- **Exercise tasks**:
1. In the RAID failure thread, write out everything from "I don't know, but" down to "it multiple times.".
2. Extend the RAID failure thread, picking up right after its final sentence.

- **Reading passage**:
#####
Ambiguous RAID failure

Question

Level 1

5 points

Ambiguous RAID failure

Early 2008 Mac Pro with Apple RAID card and 4 x 1TB drives installed.

I've had yet another RAID failure on my system (it's happened several times before) but this time the diaganostic is ambiguous and I need to make absolutely sure what's happened before I try to recover from it.

Overnight the RAID Utility log reported that Drive 3 had failed, that Raid Set RS1 was now degraded, and that there was no spare available for rebuild.

When I look now in RAID Utility at the status of the drives and of the array, all four drives show "green" (SMART: Verified and Status: Good), and Raid Set RS1 is "Viable (Degraded)". But it shows the drives in Bays 2, 3, 4 as "Assigned" to Raid Set RS1, while the drive in Bay is not: it shows as "Roaming".

I'm fairly sure that one of the drives actually is problematic, because I've been having increasingly frequent episodes of freezing and non-responsiveness on the system (spinning beachball). In the past couple of days it got so bad that it was difficult to do anything at all following a restart; the freeze/beachball happened very soon after. I remember now that I had exactly this symptom in the past, just prior to a drive failure that RAID Utility reported.

So I guess I need to replace one of the drives, mark it as "Spare" in RAID Utility, and let the array rebuild.

But WHICH drive should I replace? The log says that Drive 3 failed (I'm assuming that "Drive 3" is the drive in "Bay 3"), but now that drive shows as "good"--as do all four drives. It's Drive 1 (i.e. the drive in Bay 1) that's been taken out of the array; drives 2, 3, and 4 are in Raid Set RS1. Is that a red herring? Is it possible that Drive 1 is bad even though the report was about Drive 3? (Drive 1 is the only drive that has never been replaced at any time in the four years since I got this system.)

I think/fear that if I replace Drive 3, I'll blow away the array.

So it seems to me that I should rebuild the array by marking Drive 1 as spare (since it's the only drive that's unassigned), wait for it to complete, and then replace Drive 3 and rebuild again. Or maybe I should just replace Drive 1 pre-emptively.

I don't know, but it takes a full 72 hours for the re-build to complete, a nerve-wracking time because throughout it the system is vulnerable to a second drive failure, so I would prefer not to have to do it multiple times.

Can someone please tell me in detail what the safest/most correct way is to proceed in order to recover from this?

Thanks.

Mac Pro (Early 2008), Mac OS X (10.7.4)

Posted on May 18, 2012 8:39 AM

Reply

Answer 1

May 18, 2012 9:10 AM in response to rrgomes

Use Console utility and retrieve the EXACT TEXT of that message and post it.

Reply

Answer 2

rrgomes Author

Level 1

5 points

May 18, 2012 10:04 AM in response to Grant Bennet-Alder

Sorry, which messages exactly are you asking about?

The messages from the log in RAID Utiliity pertaining to this (got them by Exporting the log) were, in reverse time order (the 8:22 entry coincided with this morning's restart):

Friday, May 18, 2012 08:22:38 ET Degraded RAID set RS1 - No spare available for rebuild critical

Friday, May 18, 2012 03:51:09 ET Degraded RAID set RS1 - No spare available for rebuild critical

Friday, May 18, 2012 03:49:53 ET Degraded RAID set RS1 warning

Friday, May 18, 2012 03:49:51 ET Drive 3:5000cca216e13980 failure detected - Previous drive status was inuse critical

I can't find anything in the logs pertaining to the status of all the other drives, except that there are a few hundred "AppleRAIDCard" entries in kernel.log starting at 3:19, reporting scsi_request and scsi_task errors. Those stopped at 3:51 and have not recurred. I can post some (or all) of those if it would be helpful.
#####
- **Source material**:
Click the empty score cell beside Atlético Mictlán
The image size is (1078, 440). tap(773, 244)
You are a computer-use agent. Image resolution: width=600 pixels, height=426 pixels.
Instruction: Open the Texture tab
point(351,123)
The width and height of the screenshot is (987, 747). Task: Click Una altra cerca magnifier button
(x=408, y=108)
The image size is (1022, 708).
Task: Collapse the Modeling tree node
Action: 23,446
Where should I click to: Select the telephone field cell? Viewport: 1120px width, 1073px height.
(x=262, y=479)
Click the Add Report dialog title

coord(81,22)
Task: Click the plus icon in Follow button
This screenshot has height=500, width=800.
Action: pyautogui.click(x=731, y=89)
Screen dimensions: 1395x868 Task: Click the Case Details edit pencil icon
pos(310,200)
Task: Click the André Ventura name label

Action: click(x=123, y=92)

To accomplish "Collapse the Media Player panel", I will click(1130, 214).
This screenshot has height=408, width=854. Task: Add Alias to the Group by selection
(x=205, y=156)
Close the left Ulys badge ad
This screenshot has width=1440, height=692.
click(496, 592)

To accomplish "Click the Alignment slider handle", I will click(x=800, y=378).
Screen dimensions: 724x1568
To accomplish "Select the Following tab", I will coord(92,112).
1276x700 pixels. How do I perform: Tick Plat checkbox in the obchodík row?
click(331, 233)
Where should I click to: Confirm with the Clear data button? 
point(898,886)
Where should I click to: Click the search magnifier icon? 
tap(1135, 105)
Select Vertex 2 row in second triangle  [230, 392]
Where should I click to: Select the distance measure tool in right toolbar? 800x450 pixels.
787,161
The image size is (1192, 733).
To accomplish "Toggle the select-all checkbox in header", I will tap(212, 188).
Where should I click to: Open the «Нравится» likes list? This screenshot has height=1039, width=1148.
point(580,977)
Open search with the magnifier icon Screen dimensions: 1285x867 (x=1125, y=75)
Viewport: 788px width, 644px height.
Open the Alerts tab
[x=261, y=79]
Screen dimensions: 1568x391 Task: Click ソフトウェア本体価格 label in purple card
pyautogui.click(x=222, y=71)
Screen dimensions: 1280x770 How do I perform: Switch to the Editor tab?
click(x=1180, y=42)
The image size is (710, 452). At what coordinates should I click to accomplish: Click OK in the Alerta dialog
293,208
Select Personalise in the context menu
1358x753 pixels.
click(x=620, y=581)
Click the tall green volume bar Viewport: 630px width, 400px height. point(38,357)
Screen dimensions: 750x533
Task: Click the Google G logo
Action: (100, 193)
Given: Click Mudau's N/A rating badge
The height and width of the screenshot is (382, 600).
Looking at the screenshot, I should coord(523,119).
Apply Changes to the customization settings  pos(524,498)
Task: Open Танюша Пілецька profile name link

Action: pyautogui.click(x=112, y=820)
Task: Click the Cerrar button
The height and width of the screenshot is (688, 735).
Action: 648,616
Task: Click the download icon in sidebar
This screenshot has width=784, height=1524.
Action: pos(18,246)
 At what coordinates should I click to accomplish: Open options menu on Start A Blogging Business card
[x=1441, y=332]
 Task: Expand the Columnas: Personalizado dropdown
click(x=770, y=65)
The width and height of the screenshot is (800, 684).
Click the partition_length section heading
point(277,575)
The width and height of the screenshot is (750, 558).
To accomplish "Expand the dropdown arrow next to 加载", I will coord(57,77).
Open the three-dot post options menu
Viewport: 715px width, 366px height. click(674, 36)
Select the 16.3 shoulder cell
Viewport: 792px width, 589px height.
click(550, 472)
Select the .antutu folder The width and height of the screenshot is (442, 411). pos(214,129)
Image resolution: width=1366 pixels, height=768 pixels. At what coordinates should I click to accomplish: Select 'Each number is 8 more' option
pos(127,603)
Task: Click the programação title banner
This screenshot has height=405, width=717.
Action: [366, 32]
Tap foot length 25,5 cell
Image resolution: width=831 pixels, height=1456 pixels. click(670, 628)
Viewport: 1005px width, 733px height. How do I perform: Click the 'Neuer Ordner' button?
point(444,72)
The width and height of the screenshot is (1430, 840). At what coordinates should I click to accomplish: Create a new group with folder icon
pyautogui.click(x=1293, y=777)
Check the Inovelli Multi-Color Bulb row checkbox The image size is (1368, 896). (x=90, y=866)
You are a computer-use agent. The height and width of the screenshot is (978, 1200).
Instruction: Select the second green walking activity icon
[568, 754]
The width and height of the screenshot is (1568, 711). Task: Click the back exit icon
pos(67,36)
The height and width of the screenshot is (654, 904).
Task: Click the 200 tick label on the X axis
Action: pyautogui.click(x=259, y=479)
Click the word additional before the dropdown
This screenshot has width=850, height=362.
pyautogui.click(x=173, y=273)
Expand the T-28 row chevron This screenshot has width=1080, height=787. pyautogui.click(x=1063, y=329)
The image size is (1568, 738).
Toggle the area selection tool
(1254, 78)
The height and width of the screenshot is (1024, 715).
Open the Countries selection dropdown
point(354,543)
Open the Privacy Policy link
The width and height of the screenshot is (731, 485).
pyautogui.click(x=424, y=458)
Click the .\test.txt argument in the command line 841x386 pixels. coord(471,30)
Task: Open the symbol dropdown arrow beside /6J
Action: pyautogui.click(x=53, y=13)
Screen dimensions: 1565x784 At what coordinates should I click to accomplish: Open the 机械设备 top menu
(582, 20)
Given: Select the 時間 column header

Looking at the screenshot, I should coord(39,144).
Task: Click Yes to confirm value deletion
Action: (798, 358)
#####
- **Activity answers**:
1.
I don't know, but it takes a full 72 hours for the re-build to complete, a nerve-wracking time because throughout it the system is vulnerable to a second drive failure, so I would prefer not to have to do it multiple times.

2.
Thanks.

Reply

Answer 3

May 18, 2012 10:53 AM in response to rrgomes

I see that there is a message with the word Drive and a 3 in it, but I think it is a huge assumption that any of those messages specifically calls out the drive in Bay 3.

I would listen to the advice of RAID Utility, and replace the drive in Bay 1 if that is the one that is not running with the rest.

Reply

Answer 4

rrgomes Author

Level 1

5 points

May 18, 2012 11:14 AM in response to Grant Bennet-Alder

Yeah, I had noticed that it said "Drive 3:xxxx" and realized that there was an ambiguity there. I might quibble with the contention that it's a "huge" assumption to think it's Drive 3 since in the past I've had such messages in which the number in the message did correspond to the bay number of the failed drive. But that could have been coincidental.

I'm going to take your advice and replace the drive in Bay 1 as soon as the bootable backup that I'm making via SuperDuper completes. (I have a TM backup but would prefer to have an easily bootable image in case something else goes wrong.) I'll report back.

One other question: the Hitachi drive in Bay 1 (the presumably failed drive) was supplied by Apple with the Mac Pro four years ago. Is there any reason to seek a replacement from Apple rather than from Hitachi? (Assuming the drive is still under warranty at all. If it were a Seagate, it might still be under warranty.)

Thanks for your help.

Reply

Answer 5

May 18, 2012 4:35 PM in response to rrgomes

For a Mac Pro, conventional wisdom is that the drives, even with the Apple logo on the label, are nothing special.

For an iMac, you need a specific set of drives -- ones that are equipped with a calibrated Heat sensor and extra pins that the machine uses to read the drive temperature and use that temperature for fan speed control.

Reply

Answer 6

rrgomes Author

Level 1

5 points

May 19, 2012 7:58 AM in response to Grant Bennet-Alder

Update: even with the failed drive removed from the RAID Set the system was too unstable and wouldn't stay up long enough to complete a full backup with SuperDuper.

So I replaced the drive in Bay 1 anyway and all is well so far. Marked it as a spare and the rebuild has begun, If past experience is any indication it will take about 72 hours to complete.

Reply

Answer 7

rrgomes Author

Level 1

5 points

May 19, 2012 1:56 PM in response to rrgomes

The RAID rebuild is happening much more quickly than it has in the past. If the current speed is any indication then it will be done in closer to 24 hours than the usual 72 hours.

This is the first time that the system has had four matched Seagate drives in it; before now there were always three Seagates plus the Apple-supplied Hitachi that came with the system.

This prompts me to ask: does this suggest that the previous configuration was sub-optimal because of the mismatch? Does it suggest that the Hitachi might have been problematic all along?

Reply

Answer 8

May 19, 2012 3:58 PM in response to rrgomes

It is also possible that it was slow due to marginal blocks on that drive, that required multiple re-trys to read good data.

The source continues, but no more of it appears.